>>>>

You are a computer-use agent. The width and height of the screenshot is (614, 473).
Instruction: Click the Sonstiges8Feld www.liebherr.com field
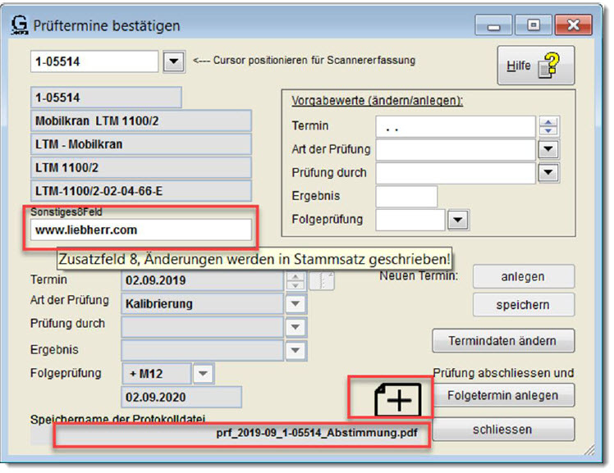[141, 230]
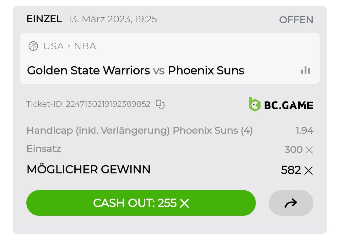
Task: Click the small arrow between USA and NBA
Action: pyautogui.click(x=69, y=46)
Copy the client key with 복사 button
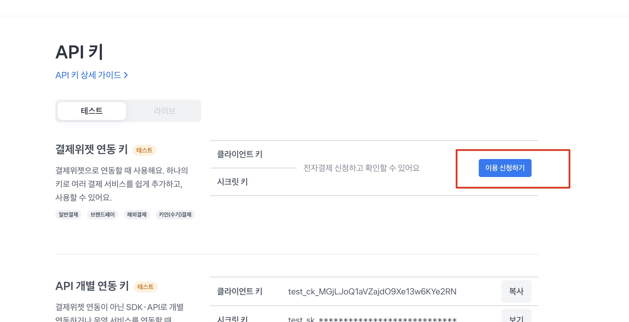The height and width of the screenshot is (322, 629). pos(516,291)
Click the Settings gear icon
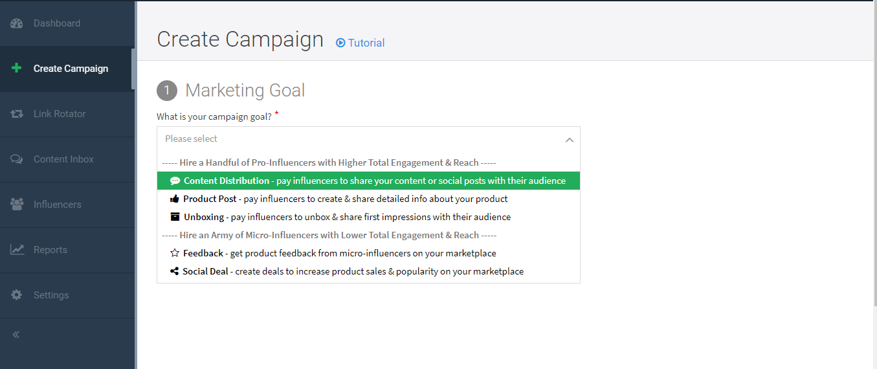The height and width of the screenshot is (369, 877). tap(17, 295)
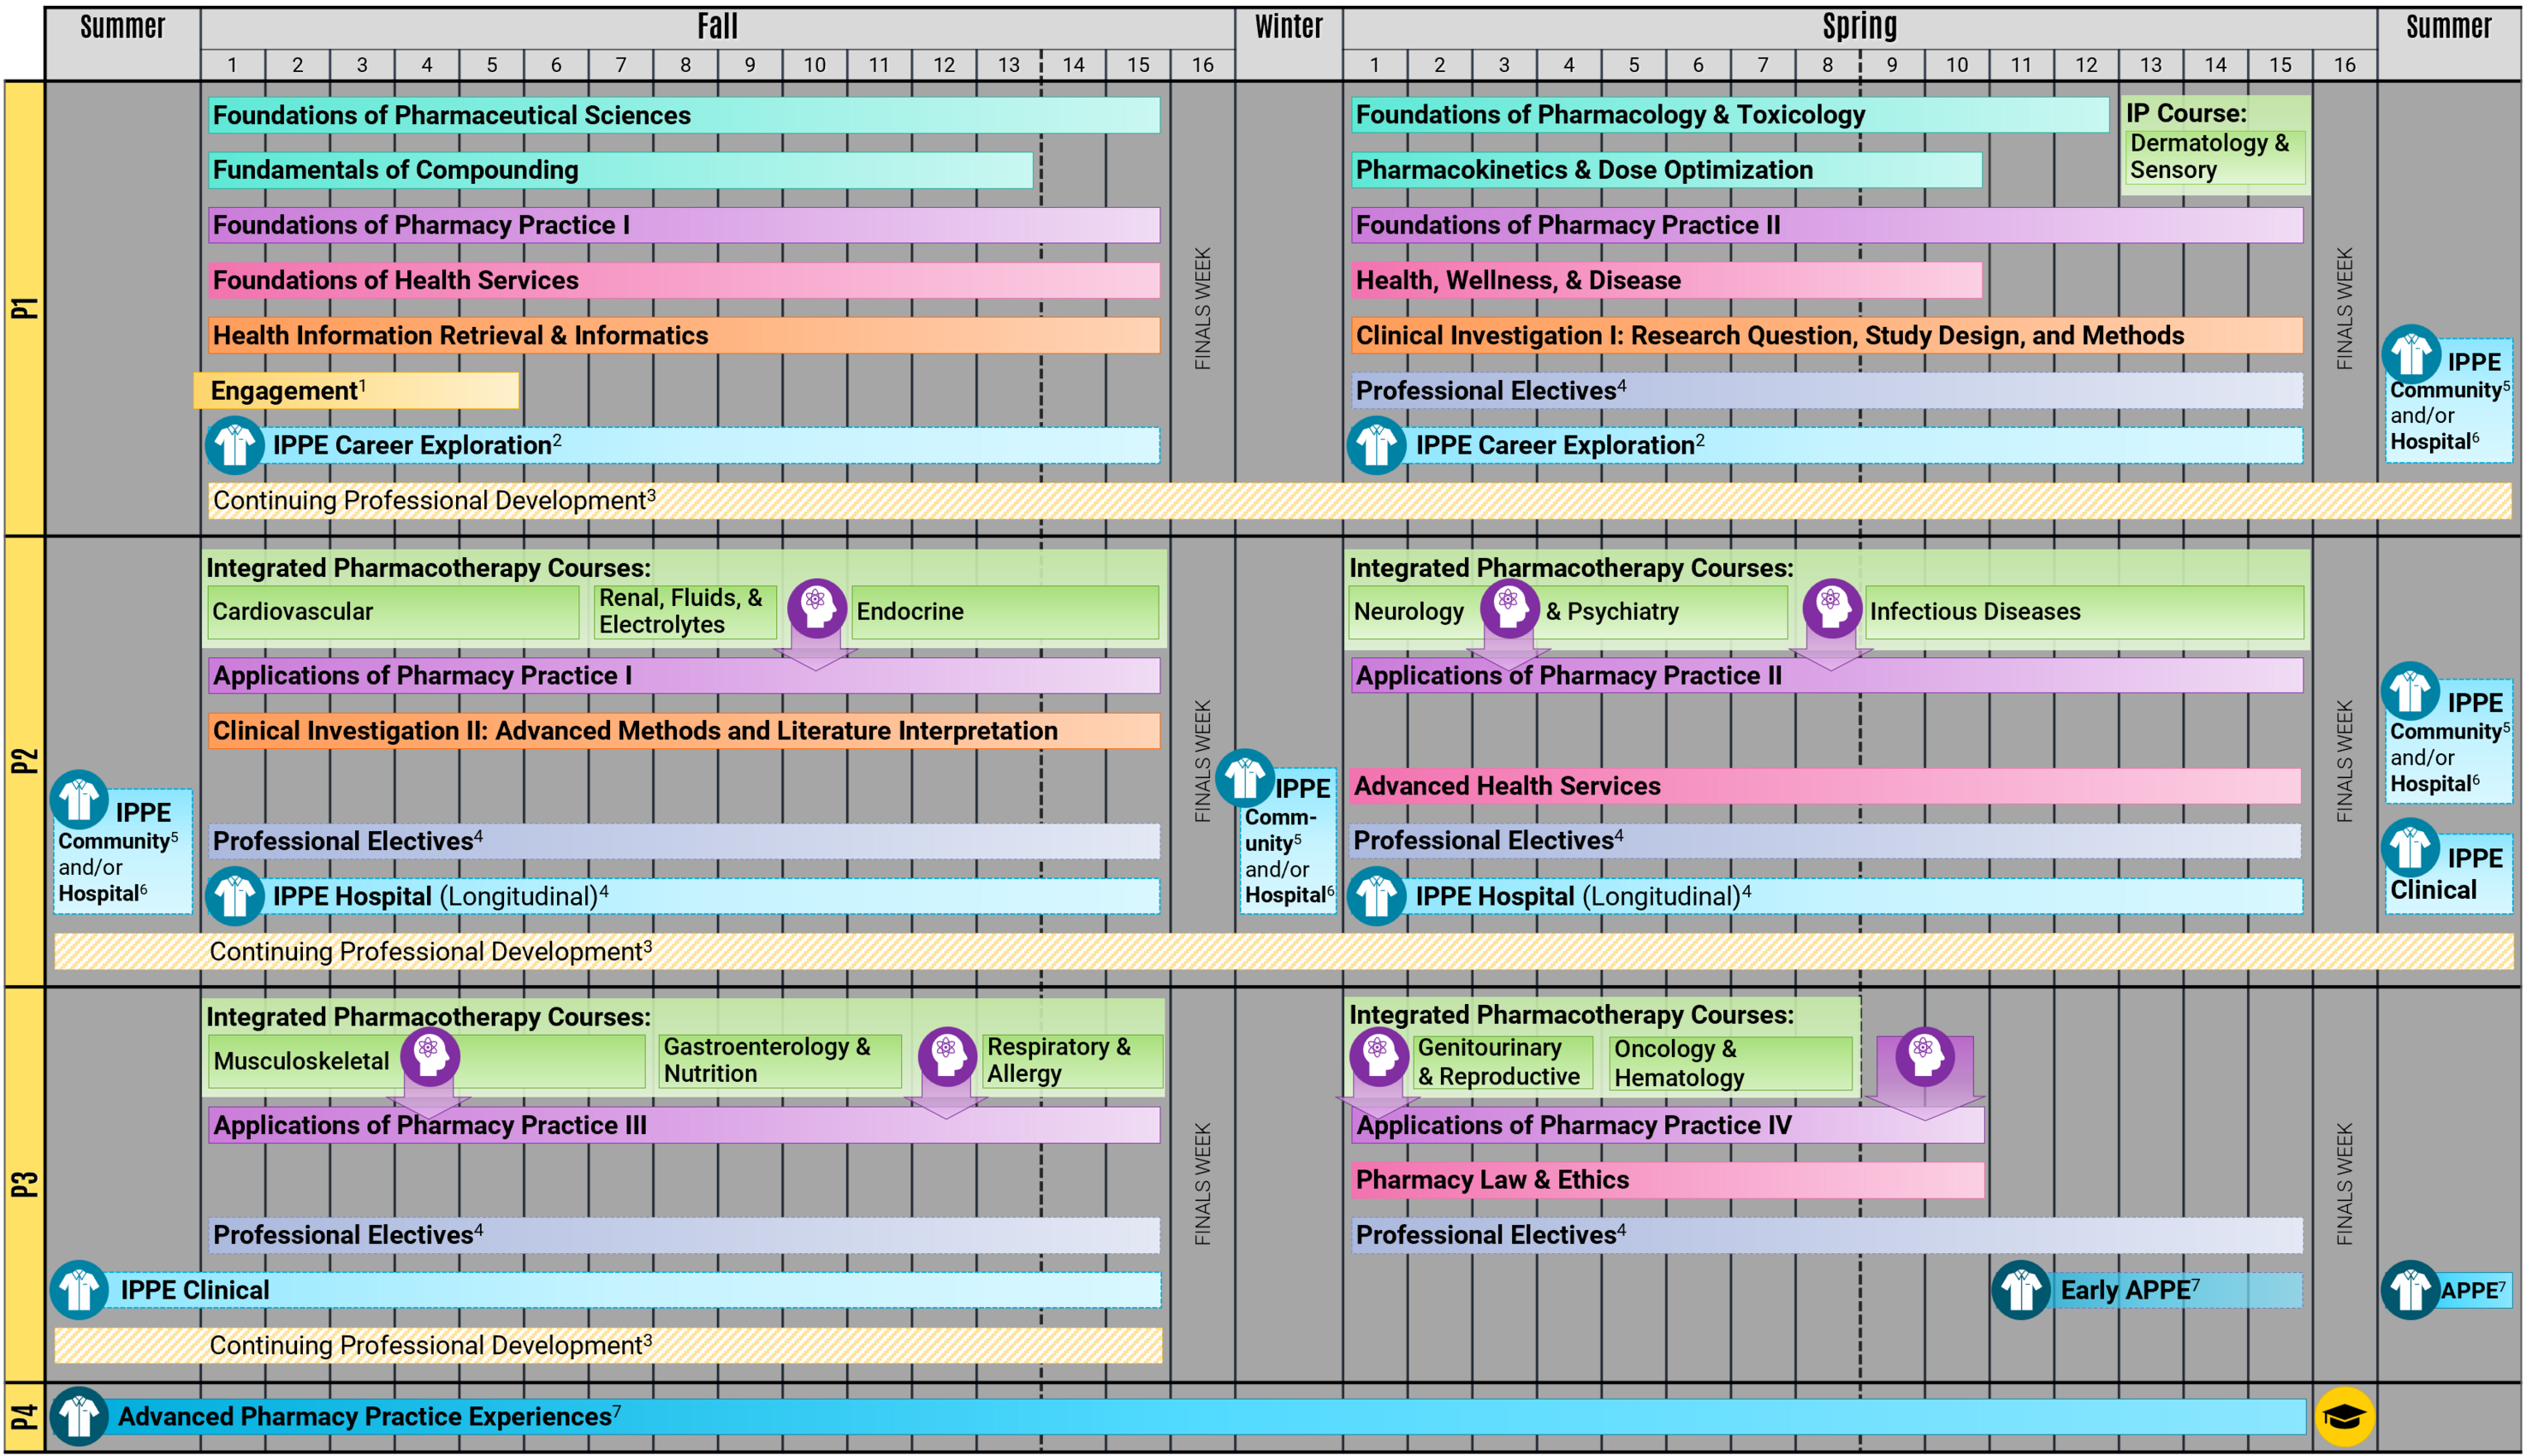Click lab coat icon beside P3 IPPE Clinical bar
This screenshot has height=1456, width=2526.
pyautogui.click(x=79, y=1290)
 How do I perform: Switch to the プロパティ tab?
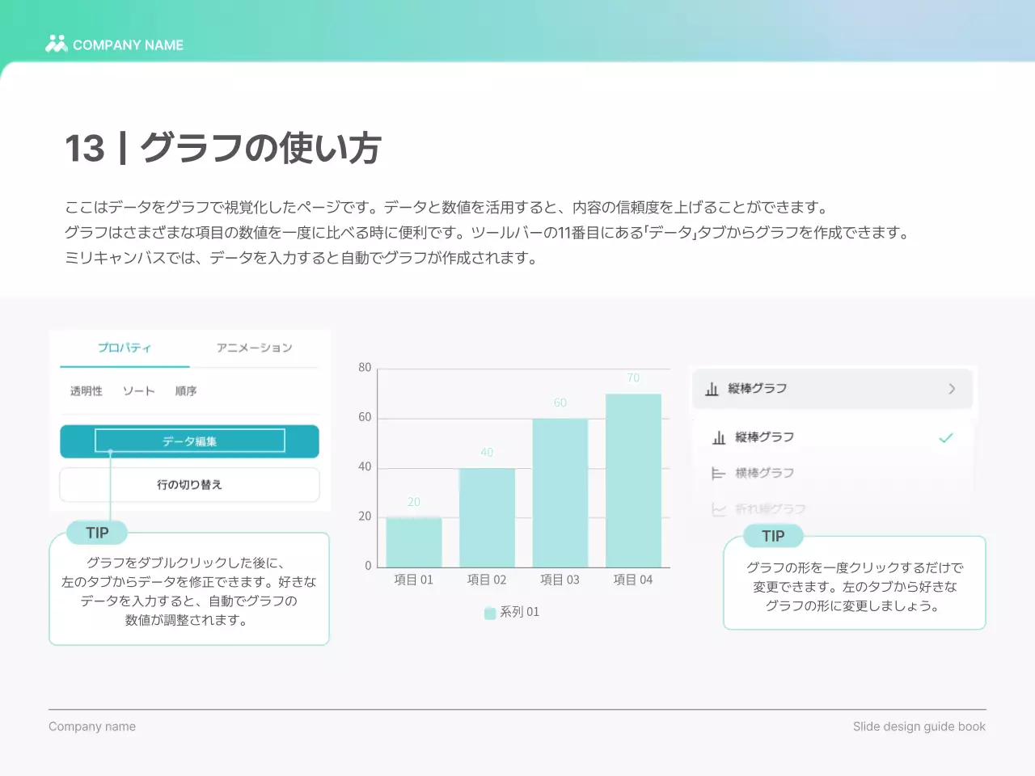[x=125, y=348]
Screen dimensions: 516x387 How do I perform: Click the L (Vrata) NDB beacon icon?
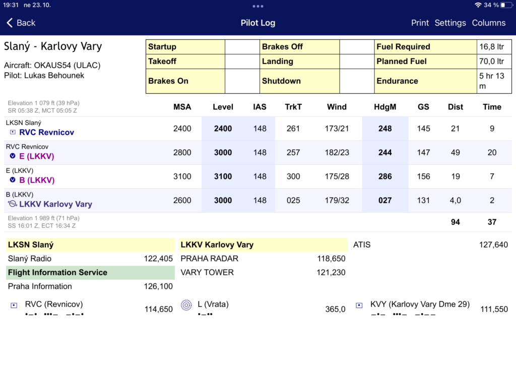pos(186,305)
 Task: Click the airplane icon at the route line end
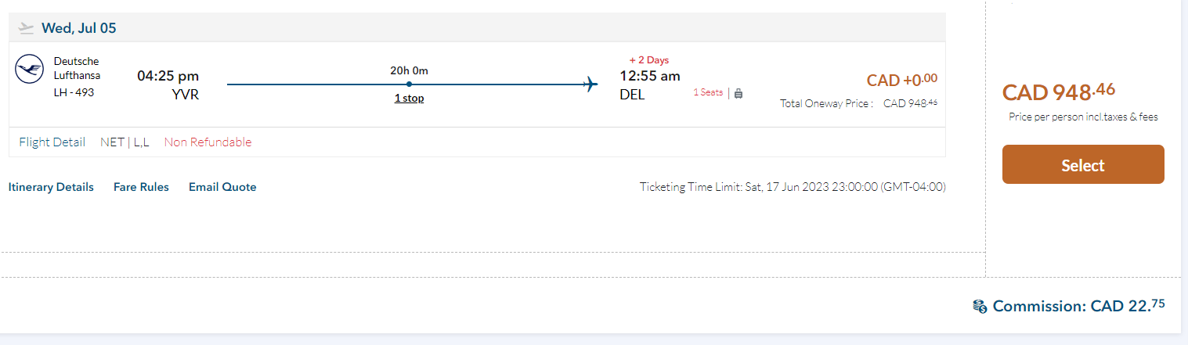coord(591,84)
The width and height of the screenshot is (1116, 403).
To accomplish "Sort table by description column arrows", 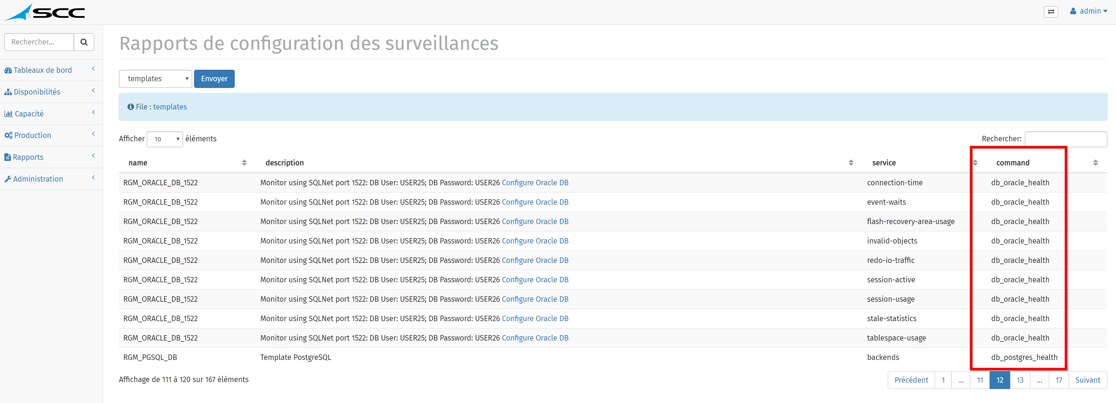I will [851, 163].
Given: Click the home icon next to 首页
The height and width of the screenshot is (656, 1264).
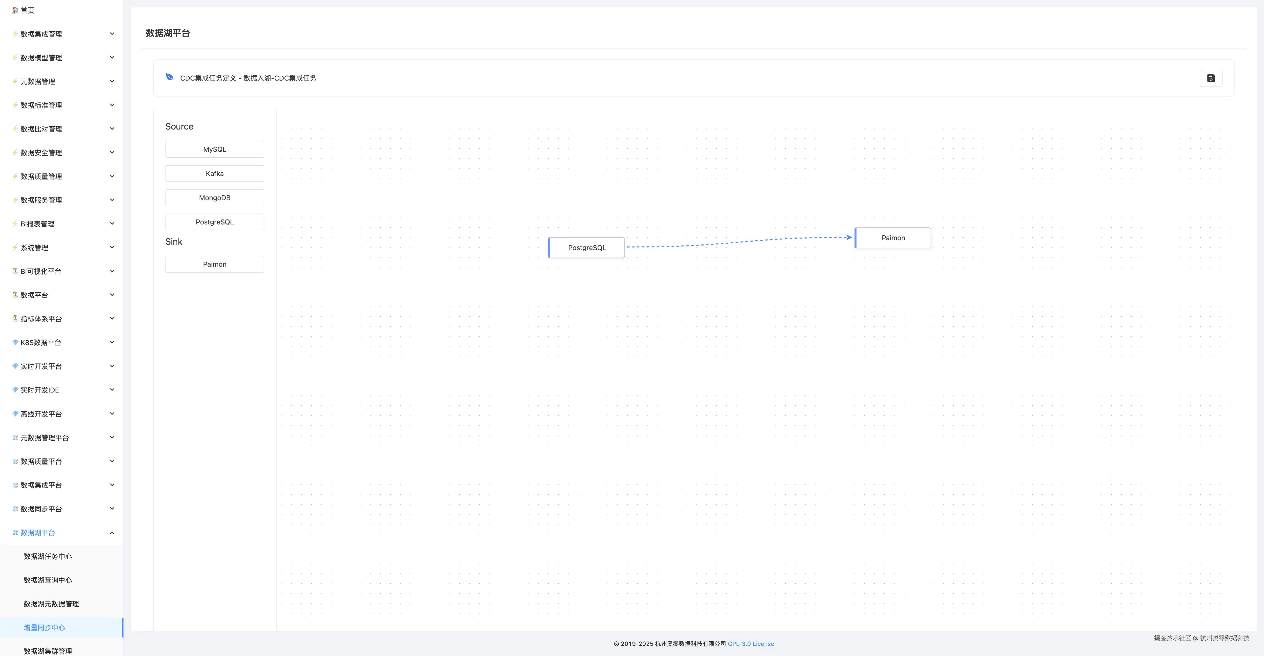Looking at the screenshot, I should pos(15,10).
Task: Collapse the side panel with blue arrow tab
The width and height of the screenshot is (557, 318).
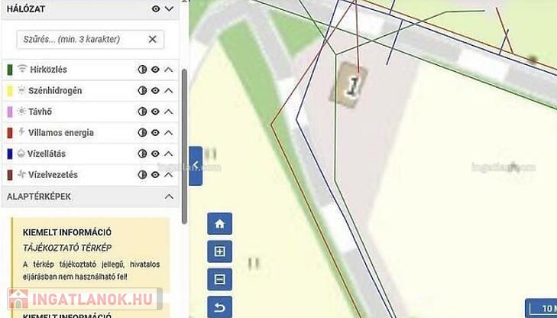Action: click(x=196, y=166)
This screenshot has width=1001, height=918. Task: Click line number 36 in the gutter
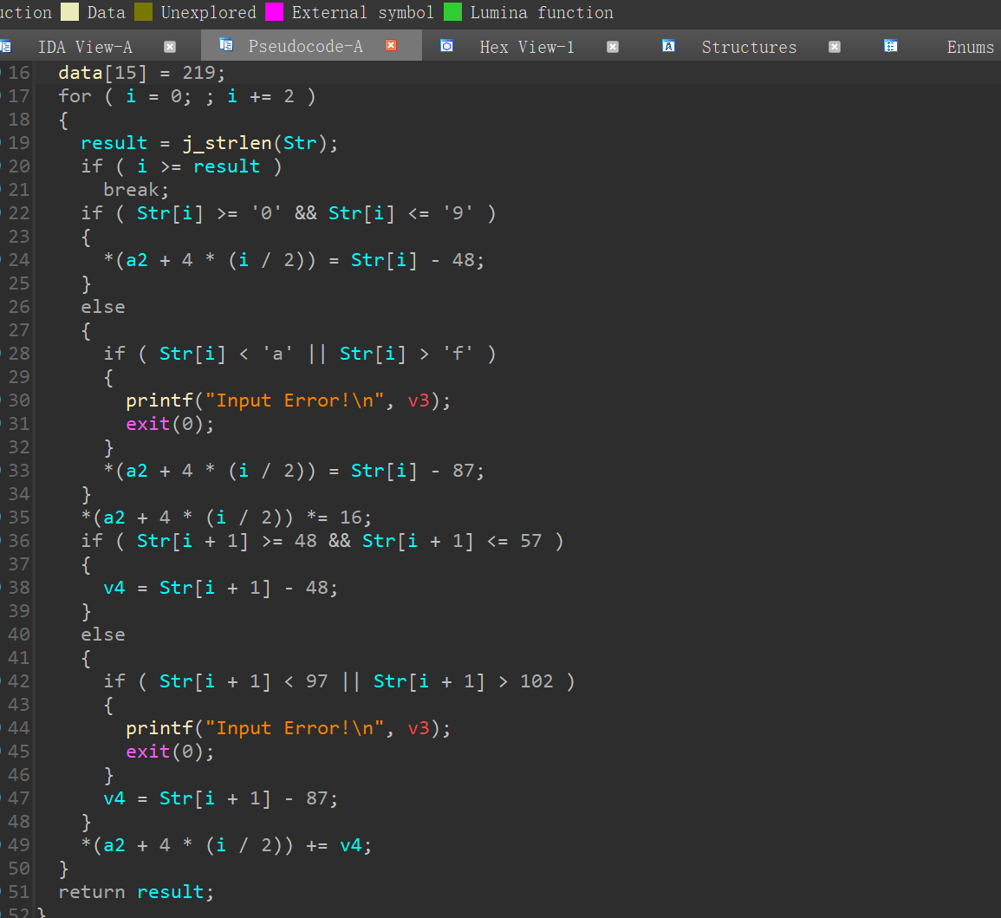18,541
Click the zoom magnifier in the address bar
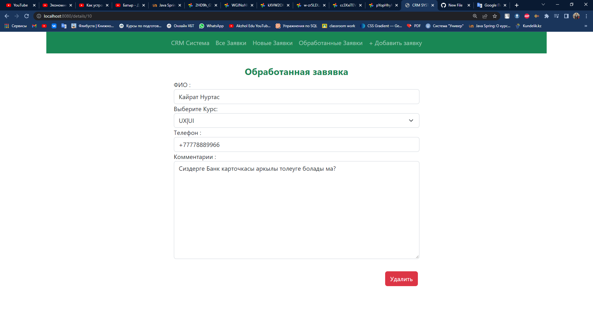The image size is (593, 321). click(x=475, y=16)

<<<<

Exercise objective:
Pull out each line of the records that contains the string "with", treating uppercase and lowercase as different.

Solution for this problem:
Copy the client key with 복사 button
Task: Collapse the side panel with blue arrow tab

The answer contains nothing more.